__Saved data entries__:

****

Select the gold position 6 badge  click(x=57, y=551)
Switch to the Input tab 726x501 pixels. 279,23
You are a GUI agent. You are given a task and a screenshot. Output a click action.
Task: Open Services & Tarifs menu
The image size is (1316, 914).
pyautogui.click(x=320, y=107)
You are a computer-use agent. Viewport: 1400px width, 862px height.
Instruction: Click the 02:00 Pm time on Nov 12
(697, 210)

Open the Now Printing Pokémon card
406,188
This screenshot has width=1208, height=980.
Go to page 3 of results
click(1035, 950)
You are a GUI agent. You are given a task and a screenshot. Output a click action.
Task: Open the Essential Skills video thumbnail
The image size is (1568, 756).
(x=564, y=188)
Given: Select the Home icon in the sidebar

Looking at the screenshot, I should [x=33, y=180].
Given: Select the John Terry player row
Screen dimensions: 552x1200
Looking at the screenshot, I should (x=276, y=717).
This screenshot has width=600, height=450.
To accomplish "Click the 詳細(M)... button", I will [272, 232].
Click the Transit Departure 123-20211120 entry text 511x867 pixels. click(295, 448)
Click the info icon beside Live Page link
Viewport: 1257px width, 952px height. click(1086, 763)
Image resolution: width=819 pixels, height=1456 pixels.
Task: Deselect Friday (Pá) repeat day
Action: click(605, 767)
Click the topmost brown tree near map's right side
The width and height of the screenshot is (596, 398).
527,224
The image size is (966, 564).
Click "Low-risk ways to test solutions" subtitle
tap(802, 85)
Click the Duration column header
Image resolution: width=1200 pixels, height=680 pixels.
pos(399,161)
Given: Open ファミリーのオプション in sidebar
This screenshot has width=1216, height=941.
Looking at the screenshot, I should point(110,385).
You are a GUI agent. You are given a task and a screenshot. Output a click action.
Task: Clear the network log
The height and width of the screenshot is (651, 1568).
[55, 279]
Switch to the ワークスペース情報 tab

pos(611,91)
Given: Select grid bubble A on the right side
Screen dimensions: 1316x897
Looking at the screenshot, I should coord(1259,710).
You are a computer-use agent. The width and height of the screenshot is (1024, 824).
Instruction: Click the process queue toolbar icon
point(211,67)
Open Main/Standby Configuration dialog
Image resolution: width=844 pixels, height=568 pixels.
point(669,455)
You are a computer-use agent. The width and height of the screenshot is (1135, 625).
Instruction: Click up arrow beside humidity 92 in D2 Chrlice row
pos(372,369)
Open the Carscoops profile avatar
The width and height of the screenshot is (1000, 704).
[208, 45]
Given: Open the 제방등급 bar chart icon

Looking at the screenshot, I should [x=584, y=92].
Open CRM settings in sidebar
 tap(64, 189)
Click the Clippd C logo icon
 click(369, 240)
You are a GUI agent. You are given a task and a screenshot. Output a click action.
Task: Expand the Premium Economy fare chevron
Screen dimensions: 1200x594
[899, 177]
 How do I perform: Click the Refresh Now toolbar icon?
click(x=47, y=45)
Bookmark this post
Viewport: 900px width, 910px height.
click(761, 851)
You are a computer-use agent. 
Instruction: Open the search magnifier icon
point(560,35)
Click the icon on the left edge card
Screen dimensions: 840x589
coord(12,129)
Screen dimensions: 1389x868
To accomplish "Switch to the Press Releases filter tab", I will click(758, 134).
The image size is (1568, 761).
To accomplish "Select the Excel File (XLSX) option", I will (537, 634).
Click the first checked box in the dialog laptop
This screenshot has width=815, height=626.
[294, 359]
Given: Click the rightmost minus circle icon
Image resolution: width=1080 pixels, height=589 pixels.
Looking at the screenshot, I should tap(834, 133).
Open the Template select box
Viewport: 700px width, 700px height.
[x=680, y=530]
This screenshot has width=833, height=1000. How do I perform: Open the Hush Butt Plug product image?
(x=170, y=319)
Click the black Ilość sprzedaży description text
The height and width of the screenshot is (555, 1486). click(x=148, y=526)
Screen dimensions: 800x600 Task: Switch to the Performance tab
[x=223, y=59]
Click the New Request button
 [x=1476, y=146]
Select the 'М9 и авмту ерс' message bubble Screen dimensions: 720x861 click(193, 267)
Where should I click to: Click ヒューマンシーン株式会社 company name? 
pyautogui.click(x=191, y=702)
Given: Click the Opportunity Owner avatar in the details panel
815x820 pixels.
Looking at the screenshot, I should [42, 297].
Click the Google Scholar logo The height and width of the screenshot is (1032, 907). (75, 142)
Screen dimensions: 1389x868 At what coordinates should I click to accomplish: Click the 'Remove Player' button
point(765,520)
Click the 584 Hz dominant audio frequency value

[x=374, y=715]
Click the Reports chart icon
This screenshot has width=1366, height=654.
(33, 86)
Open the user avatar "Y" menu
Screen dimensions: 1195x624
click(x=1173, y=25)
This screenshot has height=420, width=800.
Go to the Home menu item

****

__WHAT TO DO__: Show the data once more, exactly as it was written.

__ANSWER SPACE__:
Select the gold position 6 badge  click(x=57, y=551)
Switch to the Input tab 726x501 pixels. 279,23
You are a GUI agent. You are given a task and a screenshot. Output a click action.
Task: Open Services & Tarifs menu
The image size is (1316, 914).
pyautogui.click(x=320, y=107)
You are a computer-use agent. Viewport: 1400px width, 862px height.
Instruction: Click the 02:00 Pm time on Nov 12
(697, 210)

Open the Now Printing Pokémon card
406,188
This screenshot has width=1208, height=980.
Go to page 3 of results
click(1035, 950)
You are a GUI agent. You are given a task and a screenshot. Output a click action.
Task: Open the Essential Skills video thumbnail
The image size is (1568, 756).
(x=564, y=188)
Given: Select the Home icon in the sidebar

Looking at the screenshot, I should [x=33, y=180].
Given: Select the John Terry player row
Screen dimensions: 552x1200
Looking at the screenshot, I should (x=276, y=717).
This screenshot has width=600, height=450.
To accomplish "Click the 詳細(M)... button", I will [272, 232].
Click the Transit Departure 123-20211120 entry text 511x867 pixels. click(295, 448)
Click the info icon beside Live Page link
Viewport: 1257px width, 952px height. click(1086, 763)
Image resolution: width=819 pixels, height=1456 pixels.
Task: Deselect Friday (Pá) repeat day
Action: click(605, 767)
Click the topmost brown tree near map's right side
The width and height of the screenshot is (596, 398).
527,224
The image size is (966, 564).
Click "Low-risk ways to test solutions" subtitle
tap(802, 85)
Click the Duration column header
Image resolution: width=1200 pixels, height=680 pixels.
pos(399,161)
Given: Open ファミリーのオプション in sidebar
This screenshot has width=1216, height=941.
Looking at the screenshot, I should point(110,385).
You are a GUI agent. You are given a task and a screenshot. Output a click action.
Task: Clear the network log
The height and width of the screenshot is (651, 1568).
[55, 279]
Switch to the ワークスペース情報 tab

pos(611,91)
Given: Select grid bubble A on the right side
Screen dimensions: 1316x897
Looking at the screenshot, I should coord(1259,710).
You are a computer-use agent. The width and height of the screenshot is (1024, 824).
Instruction: Click the process queue toolbar icon
point(211,67)
Open Main/Standby Configuration dialog
Image resolution: width=844 pixels, height=568 pixels.
point(669,455)
You are a computer-use agent. The width and height of the screenshot is (1135, 625).
Instruction: Click up arrow beside humidity 92 in D2 Chrlice row
pos(372,369)
Open the Carscoops profile avatar
The width and height of the screenshot is (1000, 704).
[208, 45]
Given: Open the 제방등급 bar chart icon

Looking at the screenshot, I should [x=584, y=92].
Open CRM settings in sidebar
 tap(64, 189)
Click the Clippd C logo icon
 click(369, 240)
You are a GUI agent. You are given a task and a screenshot. Output a click action.
Task: Expand the Premium Economy fare chevron
Screen dimensions: 1200x594
[899, 177]
 How do I perform: Click the Refresh Now toolbar icon?
click(x=47, y=45)
Bookmark this post
Viewport: 900px width, 910px height.
click(761, 851)
You are a computer-use agent. 
Instruction: Open the search magnifier icon
point(560,35)
Click the icon on the left edge card
Screen dimensions: 840x589
coord(12,129)
Screen dimensions: 1389x868
To accomplish "Switch to the Press Releases filter tab", I will click(758, 134).
The image size is (1568, 761).
To accomplish "Select the Excel File (XLSX) option", I will (537, 634).
Click the first checked box in the dialog laptop
This screenshot has width=815, height=626.
[294, 359]
Given: Click the rightmost minus circle icon
Image resolution: width=1080 pixels, height=589 pixels.
Looking at the screenshot, I should tap(834, 133).
Open the Template select box
Viewport: 700px width, 700px height.
[x=680, y=530]
This screenshot has width=833, height=1000. How do I perform: Open the Hush Butt Plug product image?
(x=170, y=319)
Click the black Ilość sprzedaży description text
The height and width of the screenshot is (555, 1486). click(x=148, y=526)
Screen dimensions: 800x600 Task: Switch to the Performance tab
[x=223, y=59]
Click the New Request button
 [x=1476, y=146]
Select the 'М9 и авмту ерс' message bubble Screen dimensions: 720x861 click(193, 267)
Where should I click to: Click ヒューマンシーン株式会社 company name? 
pyautogui.click(x=191, y=702)
Given: Click the Opportunity Owner avatar in the details panel
815x820 pixels.
Looking at the screenshot, I should [42, 297].
Click the Google Scholar logo The height and width of the screenshot is (1032, 907). (75, 142)
Screen dimensions: 1389x868 At what coordinates should I click to accomplish: Click the 'Remove Player' button
point(765,520)
Click the 584 Hz dominant audio frequency value

[x=374, y=715]
Click the Reports chart icon
This screenshot has width=1366, height=654.
(33, 86)
Open the user avatar "Y" menu
Screen dimensions: 1195x624
click(x=1173, y=25)
This screenshot has height=420, width=800.
Go to the Home menu item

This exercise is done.